- Task statement
Copy down all of the data underneath, exactly as shown.
/---
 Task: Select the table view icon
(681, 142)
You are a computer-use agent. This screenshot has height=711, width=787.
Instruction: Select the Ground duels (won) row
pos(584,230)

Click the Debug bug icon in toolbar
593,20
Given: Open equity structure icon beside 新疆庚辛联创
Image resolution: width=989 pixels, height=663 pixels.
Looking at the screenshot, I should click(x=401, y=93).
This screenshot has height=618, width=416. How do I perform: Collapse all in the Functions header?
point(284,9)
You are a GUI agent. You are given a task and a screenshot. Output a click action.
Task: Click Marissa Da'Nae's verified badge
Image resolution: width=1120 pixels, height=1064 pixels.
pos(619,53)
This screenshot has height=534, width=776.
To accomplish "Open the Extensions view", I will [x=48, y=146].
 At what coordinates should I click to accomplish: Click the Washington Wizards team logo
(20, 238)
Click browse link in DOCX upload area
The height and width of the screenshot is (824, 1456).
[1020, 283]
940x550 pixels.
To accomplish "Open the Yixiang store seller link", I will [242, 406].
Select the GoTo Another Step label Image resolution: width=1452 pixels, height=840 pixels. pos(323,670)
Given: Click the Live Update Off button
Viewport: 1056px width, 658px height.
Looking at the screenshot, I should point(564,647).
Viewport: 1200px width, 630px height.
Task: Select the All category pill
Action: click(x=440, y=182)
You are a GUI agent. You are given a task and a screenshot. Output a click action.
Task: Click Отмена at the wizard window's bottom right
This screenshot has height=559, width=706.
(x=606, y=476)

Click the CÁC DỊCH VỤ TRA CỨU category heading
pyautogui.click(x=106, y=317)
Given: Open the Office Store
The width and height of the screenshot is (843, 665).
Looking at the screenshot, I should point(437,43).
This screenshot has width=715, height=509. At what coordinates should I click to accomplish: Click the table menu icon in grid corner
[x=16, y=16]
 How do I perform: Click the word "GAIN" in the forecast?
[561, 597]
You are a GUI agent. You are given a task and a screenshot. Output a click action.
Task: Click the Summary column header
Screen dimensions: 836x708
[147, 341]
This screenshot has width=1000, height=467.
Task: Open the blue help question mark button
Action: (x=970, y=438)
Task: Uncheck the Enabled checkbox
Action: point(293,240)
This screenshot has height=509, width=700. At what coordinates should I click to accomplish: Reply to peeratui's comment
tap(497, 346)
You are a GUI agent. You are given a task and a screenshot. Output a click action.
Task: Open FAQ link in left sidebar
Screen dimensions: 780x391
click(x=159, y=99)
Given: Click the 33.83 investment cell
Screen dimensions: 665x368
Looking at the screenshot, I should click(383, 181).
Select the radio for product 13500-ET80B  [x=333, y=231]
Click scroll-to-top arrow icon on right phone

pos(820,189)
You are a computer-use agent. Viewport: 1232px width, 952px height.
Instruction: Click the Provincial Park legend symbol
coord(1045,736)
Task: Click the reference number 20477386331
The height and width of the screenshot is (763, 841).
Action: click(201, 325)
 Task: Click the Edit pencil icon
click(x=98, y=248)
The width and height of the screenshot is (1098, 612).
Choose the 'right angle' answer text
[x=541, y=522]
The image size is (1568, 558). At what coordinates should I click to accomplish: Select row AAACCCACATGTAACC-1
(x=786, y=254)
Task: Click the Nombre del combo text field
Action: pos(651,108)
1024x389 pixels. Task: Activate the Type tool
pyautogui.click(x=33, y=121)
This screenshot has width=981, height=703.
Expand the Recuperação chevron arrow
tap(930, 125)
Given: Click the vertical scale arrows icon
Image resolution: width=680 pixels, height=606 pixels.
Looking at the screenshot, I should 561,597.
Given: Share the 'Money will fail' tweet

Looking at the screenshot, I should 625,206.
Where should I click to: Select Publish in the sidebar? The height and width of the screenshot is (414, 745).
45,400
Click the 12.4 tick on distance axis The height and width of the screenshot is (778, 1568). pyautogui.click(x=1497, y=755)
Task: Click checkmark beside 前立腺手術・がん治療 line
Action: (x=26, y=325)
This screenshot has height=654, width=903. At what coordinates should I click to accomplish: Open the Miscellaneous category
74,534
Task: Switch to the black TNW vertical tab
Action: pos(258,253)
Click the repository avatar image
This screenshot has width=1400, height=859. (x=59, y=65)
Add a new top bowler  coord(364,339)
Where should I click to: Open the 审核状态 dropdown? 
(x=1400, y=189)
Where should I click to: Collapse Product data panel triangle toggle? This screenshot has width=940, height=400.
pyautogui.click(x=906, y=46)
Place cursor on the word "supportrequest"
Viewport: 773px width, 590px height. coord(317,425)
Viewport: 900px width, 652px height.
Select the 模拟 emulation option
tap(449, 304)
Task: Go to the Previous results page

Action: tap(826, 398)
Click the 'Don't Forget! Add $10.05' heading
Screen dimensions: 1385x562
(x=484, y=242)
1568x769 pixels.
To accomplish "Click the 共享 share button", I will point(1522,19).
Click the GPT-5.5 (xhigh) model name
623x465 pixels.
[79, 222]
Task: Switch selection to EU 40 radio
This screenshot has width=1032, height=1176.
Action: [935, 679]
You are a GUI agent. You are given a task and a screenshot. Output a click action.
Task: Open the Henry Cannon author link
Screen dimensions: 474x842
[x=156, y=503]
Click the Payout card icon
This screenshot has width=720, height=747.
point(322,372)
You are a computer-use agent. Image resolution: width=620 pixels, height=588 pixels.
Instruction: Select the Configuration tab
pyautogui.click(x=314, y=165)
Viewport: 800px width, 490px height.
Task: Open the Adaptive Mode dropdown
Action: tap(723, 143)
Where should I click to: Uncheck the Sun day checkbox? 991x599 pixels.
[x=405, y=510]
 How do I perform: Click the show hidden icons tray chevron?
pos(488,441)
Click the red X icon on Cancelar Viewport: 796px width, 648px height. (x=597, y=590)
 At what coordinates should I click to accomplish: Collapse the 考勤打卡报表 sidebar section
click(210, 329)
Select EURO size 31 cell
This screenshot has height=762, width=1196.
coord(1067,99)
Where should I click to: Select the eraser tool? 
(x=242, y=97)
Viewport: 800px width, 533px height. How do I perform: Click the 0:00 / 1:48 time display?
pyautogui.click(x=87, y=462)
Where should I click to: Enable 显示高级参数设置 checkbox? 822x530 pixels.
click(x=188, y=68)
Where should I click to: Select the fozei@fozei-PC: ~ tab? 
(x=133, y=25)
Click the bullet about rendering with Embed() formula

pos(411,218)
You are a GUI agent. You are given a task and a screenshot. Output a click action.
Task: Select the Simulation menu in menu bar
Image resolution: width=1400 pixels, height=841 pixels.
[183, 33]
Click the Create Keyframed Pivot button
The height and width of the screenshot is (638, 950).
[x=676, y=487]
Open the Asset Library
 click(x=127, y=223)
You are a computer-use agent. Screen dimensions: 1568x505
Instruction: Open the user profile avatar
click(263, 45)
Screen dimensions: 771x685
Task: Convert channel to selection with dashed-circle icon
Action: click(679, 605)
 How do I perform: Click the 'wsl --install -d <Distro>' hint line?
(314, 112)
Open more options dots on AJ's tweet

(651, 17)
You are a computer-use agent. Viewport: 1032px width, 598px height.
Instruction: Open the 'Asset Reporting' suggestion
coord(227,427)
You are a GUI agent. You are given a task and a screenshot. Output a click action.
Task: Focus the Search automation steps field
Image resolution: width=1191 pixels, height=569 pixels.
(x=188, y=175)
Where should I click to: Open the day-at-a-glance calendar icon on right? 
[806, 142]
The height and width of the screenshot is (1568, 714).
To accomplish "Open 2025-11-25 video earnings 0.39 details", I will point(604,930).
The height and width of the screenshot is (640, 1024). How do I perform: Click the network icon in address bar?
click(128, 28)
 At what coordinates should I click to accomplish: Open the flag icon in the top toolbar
\---
- Exercise answer
 Task: Select the table view icon
(681, 142)
You are a computer-use agent. This screenshot has height=711, width=787.
Instruction: Select the Ground duels (won) row
pos(584,230)

Click the Debug bug icon in toolbar
593,20
Given: Open equity structure icon beside 新疆庚辛联创
Image resolution: width=989 pixels, height=663 pixels.
Looking at the screenshot, I should click(x=401, y=93).
This screenshot has height=618, width=416. How do I perform: Collapse all in the Functions header?
point(284,9)
You are a GUI agent. You are given a task and a screenshot. Output a click action.
Task: Click Marissa Da'Nae's verified badge
Image resolution: width=1120 pixels, height=1064 pixels.
pos(619,53)
This screenshot has height=534, width=776.
To accomplish "Open the Extensions view", I will [x=48, y=146].
 At what coordinates should I click to accomplish: Click the Washington Wizards team logo
(20, 238)
Click browse link in DOCX upload area
The height and width of the screenshot is (824, 1456).
[1020, 283]
940x550 pixels.
To accomplish "Open the Yixiang store seller link", I will [242, 406].
Select the GoTo Another Step label Image resolution: width=1452 pixels, height=840 pixels. pos(323,670)
Given: Click the Live Update Off button
Viewport: 1056px width, 658px height.
Looking at the screenshot, I should point(564,647).
Viewport: 1200px width, 630px height.
Task: Select the All category pill
Action: click(x=440, y=182)
You are a GUI agent. You are given a task and a screenshot. Output a click action.
Task: Click Отмена at the wizard window's bottom right
This screenshot has height=559, width=706.
(x=606, y=476)

Click the CÁC DỊCH VỤ TRA CỨU category heading
pyautogui.click(x=106, y=317)
Given: Open the Office Store
The width and height of the screenshot is (843, 665).
Looking at the screenshot, I should point(437,43).
This screenshot has width=715, height=509. At what coordinates should I click to accomplish: Click the table menu icon in grid corner
[x=16, y=16]
 How do I perform: Click the word "GAIN" in the forecast?
[561, 597]
You are a GUI agent. You are given a task and a screenshot. Output a click action.
Task: Click the Summary column header
Screen dimensions: 836x708
[147, 341]
This screenshot has width=1000, height=467.
Task: Open the blue help question mark button
Action: (x=970, y=438)
Task: Uncheck the Enabled checkbox
Action: point(293,240)
This screenshot has height=509, width=700. At what coordinates should I click to accomplish: Reply to peeratui's comment
tap(497, 346)
You are a GUI agent. You are given a task and a screenshot. Output a click action.
Task: Open FAQ link in left sidebar
Screen dimensions: 780x391
click(x=159, y=99)
Given: Click the 33.83 investment cell
Screen dimensions: 665x368
Looking at the screenshot, I should click(383, 181).
Select the radio for product 13500-ET80B  [x=333, y=231]
Click scroll-to-top arrow icon on right phone

pos(820,189)
You are a computer-use agent. Viewport: 1232px width, 952px height.
Instruction: Click the Provincial Park legend symbol
coord(1045,736)
Task: Click the reference number 20477386331
The height and width of the screenshot is (763, 841).
Action: click(201, 325)
 Task: Click the Edit pencil icon
click(x=98, y=248)
The width and height of the screenshot is (1098, 612).
Choose the 'right angle' answer text
[x=541, y=522]
The image size is (1568, 558). At what coordinates should I click to accomplish: Select row AAACCCACATGTAACC-1
(x=786, y=254)
Task: Click the Nombre del combo text field
Action: pos(651,108)
1024x389 pixels. Task: Activate the Type tool
pyautogui.click(x=33, y=121)
This screenshot has width=981, height=703.
Expand the Recuperação chevron arrow
tap(930, 125)
Given: Click the vertical scale arrows icon
Image resolution: width=680 pixels, height=606 pixels.
Looking at the screenshot, I should 561,597.
Given: Share the 'Money will fail' tweet

Looking at the screenshot, I should 625,206.
Where should I click to: Select Publish in the sidebar? The height and width of the screenshot is (414, 745).
45,400
Click the 12.4 tick on distance axis The height and width of the screenshot is (778, 1568). pyautogui.click(x=1497, y=755)
Task: Click checkmark beside 前立腺手術・がん治療 line
Action: (x=26, y=325)
This screenshot has height=654, width=903. At what coordinates should I click to accomplish: Open the Miscellaneous category
74,534
Task: Switch to the black TNW vertical tab
Action: pos(258,253)
Click the repository avatar image
This screenshot has width=1400, height=859. (x=59, y=65)
Add a new top bowler  coord(364,339)
Where should I click to: Open the 审核状态 dropdown? 
(x=1400, y=189)
Where should I click to: Collapse Product data panel triangle toggle? This screenshot has width=940, height=400.
pyautogui.click(x=906, y=46)
Place cursor on the word "supportrequest"
Viewport: 773px width, 590px height. coord(317,425)
Viewport: 900px width, 652px height.
Select the 模拟 emulation option
tap(449, 304)
Task: Go to the Previous results page

Action: tap(826, 398)
Click the 'Don't Forget! Add $10.05' heading
Screen dimensions: 1385x562
(x=484, y=242)
1568x769 pixels.
To accomplish "Click the 共享 share button", I will point(1522,19).
Click the GPT-5.5 (xhigh) model name
623x465 pixels.
[79, 222]
Task: Switch selection to EU 40 radio
This screenshot has width=1032, height=1176.
Action: [935, 679]
You are a GUI agent. You are given a task and a screenshot. Output a click action.
Task: Open the Henry Cannon author link
Screen dimensions: 474x842
[x=156, y=503]
Click the Payout card icon
This screenshot has width=720, height=747.
point(322,372)
You are a computer-use agent. Image resolution: width=620 pixels, height=588 pixels.
Instruction: Select the Configuration tab
pyautogui.click(x=314, y=165)
Viewport: 800px width, 490px height.
Task: Open the Adaptive Mode dropdown
Action: tap(723, 143)
Where should I click to: Uncheck the Sun day checkbox? 991x599 pixels.
[x=405, y=510]
 How do I perform: Click the show hidden icons tray chevron?
pos(488,441)
Click the red X icon on Cancelar Viewport: 796px width, 648px height. (x=597, y=590)
 At what coordinates should I click to accomplish: Collapse the 考勤打卡报表 sidebar section
click(210, 329)
Select EURO size 31 cell
This screenshot has height=762, width=1196.
coord(1067,99)
Where should I click to: Select the eraser tool? 
(x=242, y=97)
Viewport: 800px width, 533px height. How do I perform: Click the 0:00 / 1:48 time display?
pyautogui.click(x=87, y=462)
Where should I click to: Enable 显示高级参数设置 checkbox? 822x530 pixels.
click(x=188, y=68)
Where should I click to: Select the fozei@fozei-PC: ~ tab? 
(x=133, y=25)
Click the bullet about rendering with Embed() formula

pos(411,218)
You are a GUI agent. You are given a task and a screenshot. Output a click action.
Task: Select the Simulation menu in menu bar
Image resolution: width=1400 pixels, height=841 pixels.
[183, 33]
Click the Create Keyframed Pivot button
The height and width of the screenshot is (638, 950).
[x=676, y=487]
Open the Asset Library
 click(x=127, y=223)
You are a computer-use agent. Screen dimensions: 1568x505
Instruction: Open the user profile avatar
click(263, 45)
Screen dimensions: 771x685
Task: Convert channel to selection with dashed-circle icon
Action: click(679, 605)
 How do I perform: Click the 'wsl --install -d <Distro>' hint line?
(314, 112)
Open more options dots on AJ's tweet

(651, 17)
You are a computer-use agent. Viewport: 1032px width, 598px height.
Instruction: Open the 'Asset Reporting' suggestion
coord(227,427)
You are a GUI agent. You are given a task and a screenshot. Output a click action.
Task: Focus the Search automation steps field
Image resolution: width=1191 pixels, height=569 pixels.
(x=188, y=175)
Where should I click to: Open the day-at-a-glance calendar icon on right? 
[806, 142]
The height and width of the screenshot is (1568, 714).
To accomplish "Open 2025-11-25 video earnings 0.39 details", I will point(604,930).
The height and width of the screenshot is (640, 1024). How do I perform: Click the network icon in address bar?
click(128, 28)
 At what coordinates should I click to accomplish: Open the flag icon in the top toolbar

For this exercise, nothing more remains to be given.